Your goal: The data below holds the lines to copy: everything from the line containing "Entrevistas exprés (220, 326)" to the line containing "Contacto (249, 1433)", both ends included, set down exactly.

Data for this exercise:
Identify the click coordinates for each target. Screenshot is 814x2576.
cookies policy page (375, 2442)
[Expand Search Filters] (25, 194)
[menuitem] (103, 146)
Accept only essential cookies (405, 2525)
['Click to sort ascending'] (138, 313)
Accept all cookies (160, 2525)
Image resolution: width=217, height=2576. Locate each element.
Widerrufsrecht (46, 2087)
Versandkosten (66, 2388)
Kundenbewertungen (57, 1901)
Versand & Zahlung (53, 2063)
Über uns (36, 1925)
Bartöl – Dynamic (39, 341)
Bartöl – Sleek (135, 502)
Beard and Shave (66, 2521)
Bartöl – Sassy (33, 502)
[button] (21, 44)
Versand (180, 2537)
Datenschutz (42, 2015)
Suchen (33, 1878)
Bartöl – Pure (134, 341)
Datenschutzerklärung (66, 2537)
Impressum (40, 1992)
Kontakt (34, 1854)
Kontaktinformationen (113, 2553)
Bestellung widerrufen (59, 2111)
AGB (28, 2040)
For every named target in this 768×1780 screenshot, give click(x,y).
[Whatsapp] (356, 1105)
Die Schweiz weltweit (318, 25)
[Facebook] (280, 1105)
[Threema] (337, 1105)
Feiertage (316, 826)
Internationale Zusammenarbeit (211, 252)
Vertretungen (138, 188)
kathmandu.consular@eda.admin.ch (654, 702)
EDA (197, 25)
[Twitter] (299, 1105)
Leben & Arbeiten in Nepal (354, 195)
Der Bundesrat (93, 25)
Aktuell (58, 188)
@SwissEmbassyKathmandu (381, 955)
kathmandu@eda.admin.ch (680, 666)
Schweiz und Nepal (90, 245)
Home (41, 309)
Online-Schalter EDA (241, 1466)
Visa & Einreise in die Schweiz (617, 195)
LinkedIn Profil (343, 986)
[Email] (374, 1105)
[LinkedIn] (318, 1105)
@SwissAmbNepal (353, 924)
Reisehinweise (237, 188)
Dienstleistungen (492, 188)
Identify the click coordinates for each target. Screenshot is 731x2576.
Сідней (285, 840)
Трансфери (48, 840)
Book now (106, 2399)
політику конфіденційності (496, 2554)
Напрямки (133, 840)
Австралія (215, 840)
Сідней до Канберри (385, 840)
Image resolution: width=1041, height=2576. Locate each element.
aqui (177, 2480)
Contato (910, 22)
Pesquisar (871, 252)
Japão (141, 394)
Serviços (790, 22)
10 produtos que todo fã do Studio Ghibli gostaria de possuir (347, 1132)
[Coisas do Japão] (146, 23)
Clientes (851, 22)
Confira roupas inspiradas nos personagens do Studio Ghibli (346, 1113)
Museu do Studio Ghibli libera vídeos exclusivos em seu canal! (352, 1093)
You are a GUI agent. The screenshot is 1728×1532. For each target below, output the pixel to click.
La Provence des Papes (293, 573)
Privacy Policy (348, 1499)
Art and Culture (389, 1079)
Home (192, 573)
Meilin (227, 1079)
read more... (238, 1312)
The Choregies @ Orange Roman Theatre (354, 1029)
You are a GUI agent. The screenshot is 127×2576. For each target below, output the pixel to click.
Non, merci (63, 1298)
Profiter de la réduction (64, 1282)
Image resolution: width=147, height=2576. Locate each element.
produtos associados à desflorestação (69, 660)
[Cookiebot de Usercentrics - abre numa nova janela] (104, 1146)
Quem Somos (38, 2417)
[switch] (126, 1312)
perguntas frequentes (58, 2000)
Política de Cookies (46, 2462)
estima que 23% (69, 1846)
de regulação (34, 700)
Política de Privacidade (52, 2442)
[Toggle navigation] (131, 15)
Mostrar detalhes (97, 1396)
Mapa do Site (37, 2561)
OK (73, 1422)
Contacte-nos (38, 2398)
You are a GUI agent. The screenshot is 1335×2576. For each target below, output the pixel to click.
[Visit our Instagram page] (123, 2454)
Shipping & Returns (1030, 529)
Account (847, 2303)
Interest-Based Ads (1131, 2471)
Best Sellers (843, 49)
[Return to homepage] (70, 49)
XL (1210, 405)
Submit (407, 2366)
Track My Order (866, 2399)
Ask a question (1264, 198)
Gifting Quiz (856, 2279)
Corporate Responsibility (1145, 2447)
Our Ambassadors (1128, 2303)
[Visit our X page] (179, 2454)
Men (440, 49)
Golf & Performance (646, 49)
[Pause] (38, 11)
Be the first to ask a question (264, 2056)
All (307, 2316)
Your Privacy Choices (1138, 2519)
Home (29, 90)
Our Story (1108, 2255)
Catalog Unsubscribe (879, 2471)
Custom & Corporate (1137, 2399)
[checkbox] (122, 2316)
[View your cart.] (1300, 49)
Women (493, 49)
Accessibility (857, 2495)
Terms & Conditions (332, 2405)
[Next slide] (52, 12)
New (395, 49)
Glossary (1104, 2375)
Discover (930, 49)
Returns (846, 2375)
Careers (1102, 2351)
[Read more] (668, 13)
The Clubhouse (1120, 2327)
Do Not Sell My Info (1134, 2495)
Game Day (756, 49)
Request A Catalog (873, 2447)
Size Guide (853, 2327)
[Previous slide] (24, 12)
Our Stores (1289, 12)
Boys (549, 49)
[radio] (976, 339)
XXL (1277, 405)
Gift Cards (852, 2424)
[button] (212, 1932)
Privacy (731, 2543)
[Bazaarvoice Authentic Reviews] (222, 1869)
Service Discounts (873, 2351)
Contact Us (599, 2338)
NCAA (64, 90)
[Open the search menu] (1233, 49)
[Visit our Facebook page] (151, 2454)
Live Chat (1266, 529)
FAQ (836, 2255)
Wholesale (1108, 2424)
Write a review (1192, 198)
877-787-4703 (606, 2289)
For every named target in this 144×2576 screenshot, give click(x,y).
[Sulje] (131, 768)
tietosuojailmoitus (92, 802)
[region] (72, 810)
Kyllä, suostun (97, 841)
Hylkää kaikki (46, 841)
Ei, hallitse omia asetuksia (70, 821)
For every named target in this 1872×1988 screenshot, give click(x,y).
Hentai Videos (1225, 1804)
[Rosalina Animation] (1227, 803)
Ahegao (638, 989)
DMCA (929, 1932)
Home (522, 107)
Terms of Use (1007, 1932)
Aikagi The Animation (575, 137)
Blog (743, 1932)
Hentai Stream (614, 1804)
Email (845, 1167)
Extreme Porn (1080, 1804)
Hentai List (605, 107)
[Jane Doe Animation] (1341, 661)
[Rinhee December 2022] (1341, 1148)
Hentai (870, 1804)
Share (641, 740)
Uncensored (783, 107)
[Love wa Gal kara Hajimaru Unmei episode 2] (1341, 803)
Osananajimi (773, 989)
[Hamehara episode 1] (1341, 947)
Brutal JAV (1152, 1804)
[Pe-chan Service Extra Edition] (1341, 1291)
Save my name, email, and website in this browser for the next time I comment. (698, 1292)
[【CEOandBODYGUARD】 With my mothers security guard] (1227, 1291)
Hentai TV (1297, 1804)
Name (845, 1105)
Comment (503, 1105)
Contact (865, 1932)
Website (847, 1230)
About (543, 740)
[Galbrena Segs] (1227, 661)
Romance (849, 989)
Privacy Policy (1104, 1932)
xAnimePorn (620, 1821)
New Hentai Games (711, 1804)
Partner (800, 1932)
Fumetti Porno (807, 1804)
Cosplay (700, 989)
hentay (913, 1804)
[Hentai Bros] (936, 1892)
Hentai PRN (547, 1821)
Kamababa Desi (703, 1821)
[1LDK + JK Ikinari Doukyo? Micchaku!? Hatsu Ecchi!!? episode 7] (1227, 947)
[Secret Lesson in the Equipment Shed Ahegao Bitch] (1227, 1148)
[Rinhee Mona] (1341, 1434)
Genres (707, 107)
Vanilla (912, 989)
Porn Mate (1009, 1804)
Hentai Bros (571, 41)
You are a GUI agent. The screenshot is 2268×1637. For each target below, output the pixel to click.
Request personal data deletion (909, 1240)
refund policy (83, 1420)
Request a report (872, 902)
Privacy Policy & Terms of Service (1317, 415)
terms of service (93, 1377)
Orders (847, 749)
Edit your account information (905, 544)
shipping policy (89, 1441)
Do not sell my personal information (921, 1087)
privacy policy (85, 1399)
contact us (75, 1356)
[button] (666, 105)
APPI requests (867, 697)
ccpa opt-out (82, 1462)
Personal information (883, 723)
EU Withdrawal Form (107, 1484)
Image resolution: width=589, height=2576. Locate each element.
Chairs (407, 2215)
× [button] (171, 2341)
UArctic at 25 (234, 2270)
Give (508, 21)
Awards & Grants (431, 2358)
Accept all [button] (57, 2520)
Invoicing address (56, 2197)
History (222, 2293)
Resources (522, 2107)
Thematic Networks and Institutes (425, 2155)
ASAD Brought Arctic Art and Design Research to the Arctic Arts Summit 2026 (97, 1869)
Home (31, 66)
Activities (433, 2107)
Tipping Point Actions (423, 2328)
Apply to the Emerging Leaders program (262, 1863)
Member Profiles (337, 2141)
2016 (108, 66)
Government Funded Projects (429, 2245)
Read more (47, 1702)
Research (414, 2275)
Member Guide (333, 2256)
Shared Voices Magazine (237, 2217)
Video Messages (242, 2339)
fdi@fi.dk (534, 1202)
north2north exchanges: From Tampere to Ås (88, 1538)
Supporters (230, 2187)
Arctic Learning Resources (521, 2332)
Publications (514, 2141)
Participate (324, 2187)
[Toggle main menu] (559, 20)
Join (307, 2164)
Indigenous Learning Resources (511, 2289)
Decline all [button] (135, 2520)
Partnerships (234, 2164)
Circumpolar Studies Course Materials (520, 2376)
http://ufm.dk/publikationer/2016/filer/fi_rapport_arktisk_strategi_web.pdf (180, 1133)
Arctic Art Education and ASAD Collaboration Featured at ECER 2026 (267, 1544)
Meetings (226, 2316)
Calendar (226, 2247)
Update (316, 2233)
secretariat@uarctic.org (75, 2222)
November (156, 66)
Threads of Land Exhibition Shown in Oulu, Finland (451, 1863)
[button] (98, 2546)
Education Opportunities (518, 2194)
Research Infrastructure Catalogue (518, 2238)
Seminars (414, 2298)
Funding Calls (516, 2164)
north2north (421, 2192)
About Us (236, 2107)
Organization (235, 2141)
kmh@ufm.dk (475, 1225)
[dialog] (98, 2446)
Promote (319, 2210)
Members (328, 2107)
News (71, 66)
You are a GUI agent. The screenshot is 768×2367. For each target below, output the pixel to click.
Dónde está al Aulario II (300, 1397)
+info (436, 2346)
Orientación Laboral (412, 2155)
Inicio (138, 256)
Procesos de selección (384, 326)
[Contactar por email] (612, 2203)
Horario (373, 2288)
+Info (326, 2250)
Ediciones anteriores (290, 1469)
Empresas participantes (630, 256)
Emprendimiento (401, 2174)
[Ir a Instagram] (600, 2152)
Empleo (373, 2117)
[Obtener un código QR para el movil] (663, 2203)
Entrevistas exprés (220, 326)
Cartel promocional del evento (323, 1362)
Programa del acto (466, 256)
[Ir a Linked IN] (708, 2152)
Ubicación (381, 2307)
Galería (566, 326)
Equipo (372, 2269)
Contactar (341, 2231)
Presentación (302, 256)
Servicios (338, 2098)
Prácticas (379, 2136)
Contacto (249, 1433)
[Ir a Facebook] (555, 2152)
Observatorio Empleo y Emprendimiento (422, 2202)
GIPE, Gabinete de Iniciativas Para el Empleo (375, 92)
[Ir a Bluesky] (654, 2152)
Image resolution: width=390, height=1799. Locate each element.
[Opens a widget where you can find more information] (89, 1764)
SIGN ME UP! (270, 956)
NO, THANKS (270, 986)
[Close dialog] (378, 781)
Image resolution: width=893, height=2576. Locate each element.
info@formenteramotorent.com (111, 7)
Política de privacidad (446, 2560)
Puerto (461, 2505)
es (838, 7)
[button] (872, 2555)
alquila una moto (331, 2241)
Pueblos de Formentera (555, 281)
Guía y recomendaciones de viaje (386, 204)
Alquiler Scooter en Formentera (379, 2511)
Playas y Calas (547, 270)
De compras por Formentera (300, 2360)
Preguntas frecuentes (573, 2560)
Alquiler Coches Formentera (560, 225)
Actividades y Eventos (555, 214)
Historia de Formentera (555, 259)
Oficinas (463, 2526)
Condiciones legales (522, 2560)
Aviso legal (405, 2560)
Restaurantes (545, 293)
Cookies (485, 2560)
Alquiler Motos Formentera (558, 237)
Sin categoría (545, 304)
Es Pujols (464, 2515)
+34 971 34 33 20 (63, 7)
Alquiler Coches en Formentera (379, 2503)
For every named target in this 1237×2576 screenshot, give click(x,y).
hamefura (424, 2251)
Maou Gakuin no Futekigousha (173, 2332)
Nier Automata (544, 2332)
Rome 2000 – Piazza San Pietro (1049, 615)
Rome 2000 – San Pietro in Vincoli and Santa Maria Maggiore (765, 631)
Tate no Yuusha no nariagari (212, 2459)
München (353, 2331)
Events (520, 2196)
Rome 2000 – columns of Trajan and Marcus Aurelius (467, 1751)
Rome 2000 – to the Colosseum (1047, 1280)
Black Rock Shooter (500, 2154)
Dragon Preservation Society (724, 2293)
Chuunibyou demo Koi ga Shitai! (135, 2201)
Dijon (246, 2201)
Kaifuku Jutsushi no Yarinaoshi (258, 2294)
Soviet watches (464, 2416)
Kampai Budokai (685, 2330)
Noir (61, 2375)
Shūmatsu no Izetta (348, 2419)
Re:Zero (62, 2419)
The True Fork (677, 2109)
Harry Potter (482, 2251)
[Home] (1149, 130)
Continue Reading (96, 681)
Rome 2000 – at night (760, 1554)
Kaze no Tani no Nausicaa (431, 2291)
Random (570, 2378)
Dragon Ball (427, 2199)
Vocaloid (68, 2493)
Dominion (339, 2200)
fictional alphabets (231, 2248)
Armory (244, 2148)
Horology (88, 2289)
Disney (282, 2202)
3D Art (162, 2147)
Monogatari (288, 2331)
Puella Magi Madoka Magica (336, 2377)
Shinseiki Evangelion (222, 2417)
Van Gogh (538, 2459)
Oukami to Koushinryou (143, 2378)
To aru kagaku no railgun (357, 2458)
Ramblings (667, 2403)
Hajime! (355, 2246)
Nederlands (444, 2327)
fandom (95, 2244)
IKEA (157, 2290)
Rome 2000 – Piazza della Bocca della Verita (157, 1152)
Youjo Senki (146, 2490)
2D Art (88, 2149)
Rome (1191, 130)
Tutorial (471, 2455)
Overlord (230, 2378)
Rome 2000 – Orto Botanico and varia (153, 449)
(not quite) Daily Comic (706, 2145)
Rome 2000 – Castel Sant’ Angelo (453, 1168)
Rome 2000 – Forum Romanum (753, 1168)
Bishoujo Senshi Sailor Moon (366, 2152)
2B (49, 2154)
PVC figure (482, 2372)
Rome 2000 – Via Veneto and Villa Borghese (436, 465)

Output of the task:
Entrevistas exprés (220, 326)
Cartel promocional del evento (323, 1362)
Programa del acto (466, 256)
[Ir a Linked IN] (708, 2152)
Ubicación (381, 2307)
Galería (566, 326)
Equipo (372, 2269)
Contactar (341, 2231)
Presentación (302, 256)
Servicios (338, 2098)
Prácticas (379, 2136)
Contacto (249, 1433)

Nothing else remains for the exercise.